Die Vermutung lag nahe, dass er sich diese radioaktive Verschmutzung nicht in der WAK geholt hat. Deswegen ist er zunächst einmal untersucht und gereinigt worden. Zum Zweiten wurde sein Fahrzeug untersucht. Auch dort wurden Kontaminationen festgestellt. Daraufhin lag die Vermutung nahe, dass auch in seiner Wohnung etwas sein könnte. Demgemäß ist man in seine Wohnung gegangen, hat gemessen und hat in der Tat hohe Werte festgestellt.

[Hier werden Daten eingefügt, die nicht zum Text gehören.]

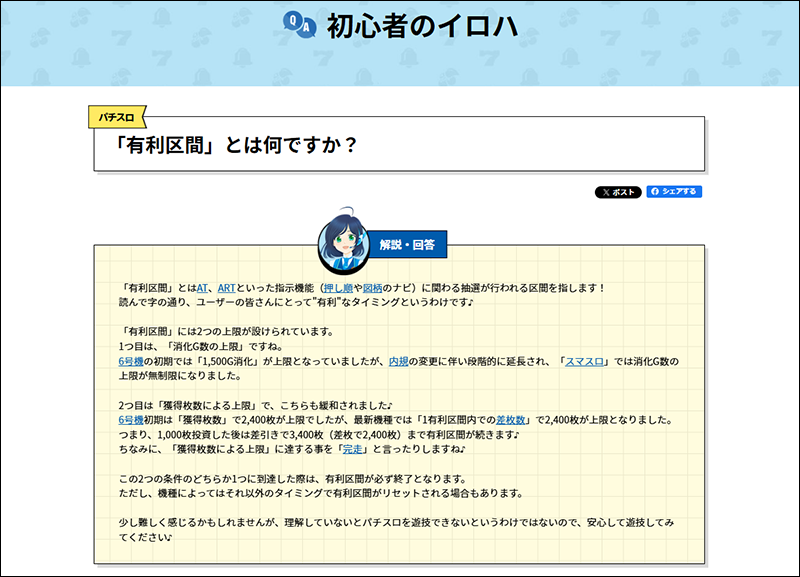Click the 解説・回答 label banner
Viewport: 800px width, 577px height.
click(407, 244)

Daraufhin hat man dem Betroffenen, den wir in diesem Moment noch nicht als Straftäter gesehen haben – wir haben ihn am nächsten Tag aus einem Grund, den ich sofort nennen werde, sehr wohl als potenziellen Straftäter gesehen, aber in diesem Moment noch nicht als Straftäter, sondern als Opfer irgendeines Vorgangs, den wir noch nicht kannten –, gesagt: „Betreten Sie Ihre Wohnung bitte nicht mehr.“

Nun sind wir natürlich davon ausgegangen, dass jemand, der ein Opfer und nicht ein Straftäter ist und dem man sagt: „Du hast eine hoch belastete Wohnung, bleib weg!“, nicht vor einer Selbstschädigung geschützt werden muss, sondern die Wohnung schlicht nicht mehr betritt. Andere hatten zu der Wohnung keinen Zutritt.

Am nächsten Tag kam er zu einer erneuten Überprüfung, und an seinen Kleidern wurde eine sehr viel höhere Kontamination festgestellt. Jetzt war uns klar: Irgendetwas hat dieser Mann erneut getan. Damit war er ab sofort in unserem Visier. Dann ist die Wohnung versiegelt worden.

Frau Abg. Kipfer, Sie haben das Wort.

Herr Minister, in der Antwort auf die Frage meines Kollegen Kaufmann haben Sie von Maßnahmen gesprochen, die Sie nach Eingang des Briefes des Bundesumweltministeriums getroffen hätten. Welche Maßnahmen konkreter Art waren dies?

Sie meinen jetzt in Bezug auf diese Warnhinweise?